**What the task asks**
Print the items from the line that has "This screenshot has" through the line that has "Action: click(799, 445)", both lines included, and leave the pictures out.

**Dataset excerpts**
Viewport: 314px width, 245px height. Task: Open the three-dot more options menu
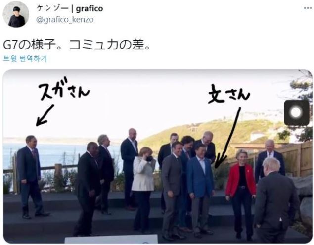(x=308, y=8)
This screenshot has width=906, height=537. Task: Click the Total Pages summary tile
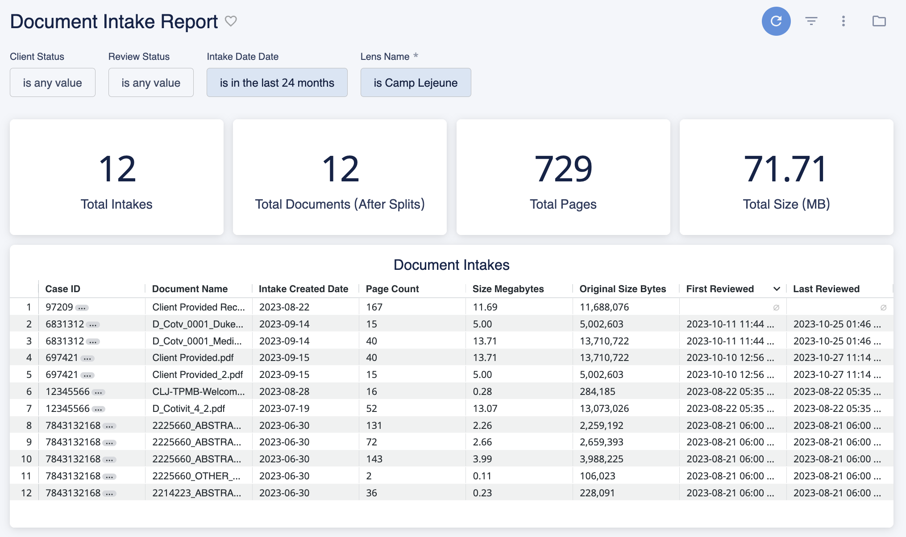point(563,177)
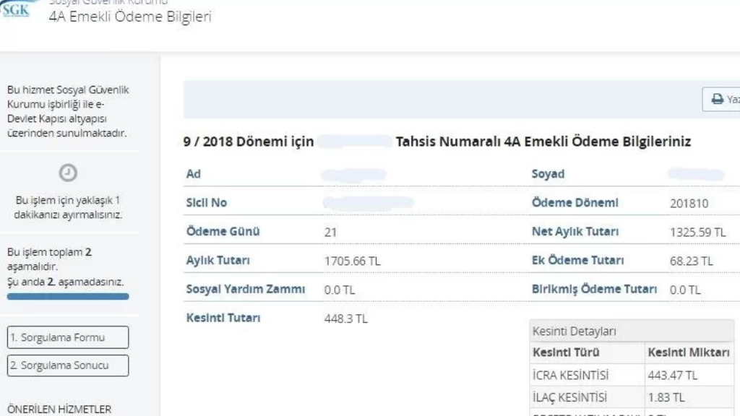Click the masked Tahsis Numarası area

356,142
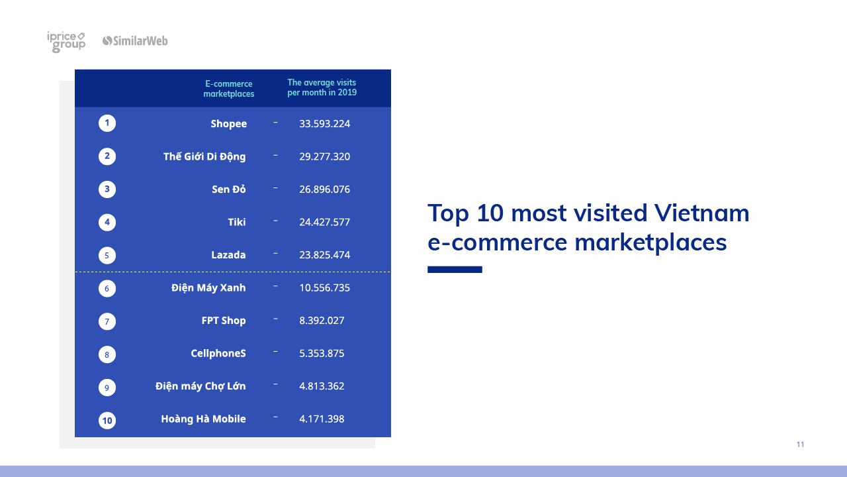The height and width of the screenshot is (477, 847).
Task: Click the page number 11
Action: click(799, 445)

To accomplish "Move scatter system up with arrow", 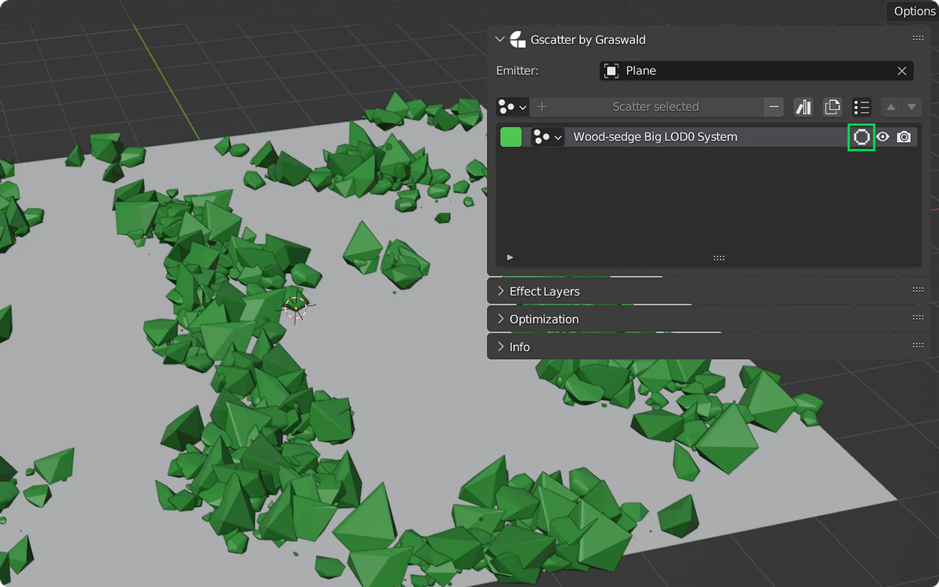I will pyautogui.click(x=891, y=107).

**Response for this exercise**
This screenshot has width=906, height=537. Task: Click the Total Pages summary tile
point(563,177)
Click the masked Tahsis Numarası area

356,142
The height and width of the screenshot is (477, 847).
Task: Click the page number 11
Action: click(799, 445)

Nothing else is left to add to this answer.